Exactly as written, transcribe each record below.

Start of Given entries

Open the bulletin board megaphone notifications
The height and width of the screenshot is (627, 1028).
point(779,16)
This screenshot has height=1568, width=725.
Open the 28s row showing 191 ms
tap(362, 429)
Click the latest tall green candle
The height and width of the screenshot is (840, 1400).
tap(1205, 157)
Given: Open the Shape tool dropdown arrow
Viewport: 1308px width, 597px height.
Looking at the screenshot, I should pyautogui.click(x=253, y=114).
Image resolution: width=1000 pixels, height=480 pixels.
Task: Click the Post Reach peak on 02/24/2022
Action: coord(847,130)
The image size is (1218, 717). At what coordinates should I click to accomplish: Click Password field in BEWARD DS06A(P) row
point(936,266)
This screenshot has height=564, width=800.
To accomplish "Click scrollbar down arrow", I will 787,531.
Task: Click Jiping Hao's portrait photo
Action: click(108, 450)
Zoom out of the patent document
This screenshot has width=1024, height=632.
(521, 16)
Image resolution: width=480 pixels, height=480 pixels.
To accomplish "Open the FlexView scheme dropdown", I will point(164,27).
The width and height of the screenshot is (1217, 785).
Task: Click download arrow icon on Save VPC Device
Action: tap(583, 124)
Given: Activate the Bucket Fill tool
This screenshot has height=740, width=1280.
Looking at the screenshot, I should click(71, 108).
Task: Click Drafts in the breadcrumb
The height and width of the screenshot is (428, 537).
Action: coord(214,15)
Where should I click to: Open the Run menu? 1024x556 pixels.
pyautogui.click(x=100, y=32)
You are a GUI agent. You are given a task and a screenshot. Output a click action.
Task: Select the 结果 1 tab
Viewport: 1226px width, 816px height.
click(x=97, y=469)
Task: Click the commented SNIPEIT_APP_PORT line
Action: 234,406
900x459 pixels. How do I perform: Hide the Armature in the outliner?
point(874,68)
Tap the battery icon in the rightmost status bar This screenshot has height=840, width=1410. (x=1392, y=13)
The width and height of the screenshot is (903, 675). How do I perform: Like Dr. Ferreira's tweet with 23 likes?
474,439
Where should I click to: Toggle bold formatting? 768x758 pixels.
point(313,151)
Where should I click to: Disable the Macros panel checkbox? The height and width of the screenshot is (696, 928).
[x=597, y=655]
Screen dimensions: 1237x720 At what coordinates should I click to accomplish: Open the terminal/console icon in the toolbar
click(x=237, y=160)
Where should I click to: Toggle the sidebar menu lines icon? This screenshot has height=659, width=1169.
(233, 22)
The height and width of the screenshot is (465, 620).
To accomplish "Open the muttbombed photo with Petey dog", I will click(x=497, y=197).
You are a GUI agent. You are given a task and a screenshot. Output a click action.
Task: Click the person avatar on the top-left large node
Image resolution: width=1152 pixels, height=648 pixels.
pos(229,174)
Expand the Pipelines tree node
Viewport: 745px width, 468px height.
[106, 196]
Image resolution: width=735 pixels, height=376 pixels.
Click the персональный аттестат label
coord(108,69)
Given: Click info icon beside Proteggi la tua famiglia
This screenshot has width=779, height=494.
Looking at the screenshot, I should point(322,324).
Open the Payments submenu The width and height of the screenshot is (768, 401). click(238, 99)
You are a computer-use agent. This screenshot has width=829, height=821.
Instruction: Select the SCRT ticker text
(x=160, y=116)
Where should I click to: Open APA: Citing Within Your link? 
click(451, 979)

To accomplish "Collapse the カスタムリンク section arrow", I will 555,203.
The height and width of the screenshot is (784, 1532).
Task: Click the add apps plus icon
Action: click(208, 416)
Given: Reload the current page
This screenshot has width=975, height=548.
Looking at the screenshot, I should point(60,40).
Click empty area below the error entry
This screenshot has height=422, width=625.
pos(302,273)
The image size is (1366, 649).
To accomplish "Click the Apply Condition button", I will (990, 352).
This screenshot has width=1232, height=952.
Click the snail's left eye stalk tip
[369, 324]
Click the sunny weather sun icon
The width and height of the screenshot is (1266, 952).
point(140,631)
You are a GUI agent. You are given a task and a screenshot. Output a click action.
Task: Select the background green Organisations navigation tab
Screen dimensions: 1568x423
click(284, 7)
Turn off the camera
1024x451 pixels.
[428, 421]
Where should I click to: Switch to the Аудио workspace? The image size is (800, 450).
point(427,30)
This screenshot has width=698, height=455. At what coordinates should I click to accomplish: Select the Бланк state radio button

End of Given entries

● **Answer for this exercise**:
Open the bulletin board megaphone notifications
The height and width of the screenshot is (627, 1028).
point(779,16)
This screenshot has height=1568, width=725.
Open the 28s row showing 191 ms
tap(362, 429)
Click the latest tall green candle
The height and width of the screenshot is (840, 1400).
tap(1205, 157)
Given: Open the Shape tool dropdown arrow
Viewport: 1308px width, 597px height.
Looking at the screenshot, I should pyautogui.click(x=253, y=114).
Image resolution: width=1000 pixels, height=480 pixels.
Task: Click the Post Reach peak on 02/24/2022
Action: coord(847,130)
The image size is (1218, 717). At what coordinates should I click to accomplish: Click Password field in BEWARD DS06A(P) row
point(936,266)
This screenshot has height=564, width=800.
To accomplish "Click scrollbar down arrow", I will 787,531.
Task: Click Jiping Hao's portrait photo
Action: click(108, 450)
Zoom out of the patent document
This screenshot has width=1024, height=632.
(521, 16)
Image resolution: width=480 pixels, height=480 pixels.
To accomplish "Open the FlexView scheme dropdown", I will point(164,27).
The width and height of the screenshot is (1217, 785).
Task: Click download arrow icon on Save VPC Device
Action: tap(583, 124)
Given: Activate the Bucket Fill tool
This screenshot has height=740, width=1280.
Looking at the screenshot, I should click(71, 108).
Task: Click Drafts in the breadcrumb
The height and width of the screenshot is (428, 537).
Action: coord(214,15)
Where should I click to: Open the Run menu? 1024x556 pixels.
pyautogui.click(x=100, y=32)
You are a GUI agent. You are given a task and a screenshot. Output a click action.
Task: Select the 结果 1 tab
Viewport: 1226px width, 816px height.
click(x=97, y=469)
Task: Click the commented SNIPEIT_APP_PORT line
Action: 234,406
900x459 pixels. How do I perform: Hide the Armature in the outliner?
point(874,68)
Tap the battery icon in the rightmost status bar This screenshot has height=840, width=1410. (x=1392, y=13)
The width and height of the screenshot is (903, 675). How do I perform: Like Dr. Ferreira's tweet with 23 likes?
474,439
Where should I click to: Toggle bold formatting? 768x758 pixels.
point(313,151)
Where should I click to: Disable the Macros panel checkbox? The height and width of the screenshot is (696, 928).
[x=597, y=655]
Screen dimensions: 1237x720 At what coordinates should I click to accomplish: Open the terminal/console icon in the toolbar
click(x=237, y=160)
Where should I click to: Toggle the sidebar menu lines icon? This screenshot has height=659, width=1169.
(233, 22)
The height and width of the screenshot is (465, 620).
To accomplish "Open the muttbombed photo with Petey dog", I will click(x=497, y=197).
You are a GUI agent. You are given a task and a screenshot. Output a click action.
Task: Click the person avatar on the top-left large node
Image resolution: width=1152 pixels, height=648 pixels.
pos(229,174)
Expand the Pipelines tree node
Viewport: 745px width, 468px height.
[106, 196]
Image resolution: width=735 pixels, height=376 pixels.
Click the персональный аттестат label
coord(108,69)
Given: Click info icon beside Proteggi la tua famiglia
This screenshot has width=779, height=494.
Looking at the screenshot, I should point(322,324).
Open the Payments submenu The width and height of the screenshot is (768, 401). click(238, 99)
You are a computer-use agent. This screenshot has width=829, height=821.
Instruction: Select the SCRT ticker text
(x=160, y=116)
Where should I click to: Open APA: Citing Within Your link? 
click(451, 979)

To accomplish "Collapse the カスタムリンク section arrow", I will 555,203.
The height and width of the screenshot is (784, 1532).
Task: Click the add apps plus icon
Action: click(208, 416)
Given: Reload the current page
This screenshot has width=975, height=548.
Looking at the screenshot, I should point(60,40).
Click empty area below the error entry
This screenshot has height=422, width=625.
pos(302,273)
The image size is (1366, 649).
To accomplish "Click the Apply Condition button", I will (990, 352).
This screenshot has width=1232, height=952.
Click the snail's left eye stalk tip
[369, 324]
Click the sunny weather sun icon
The width and height of the screenshot is (1266, 952).
point(140,631)
You are a GUI agent. You are given a task and a screenshot. Output a click action.
Task: Select the background green Organisations navigation tab
Screen dimensions: 1568x423
click(284, 7)
Turn off the camera
1024x451 pixels.
[428, 421]
Where should I click to: Switch to the Аудио workspace? The image size is (800, 450).
point(427,30)
This screenshot has width=698, height=455. At what coordinates should I click to accomplish: Select the Бланк state radio button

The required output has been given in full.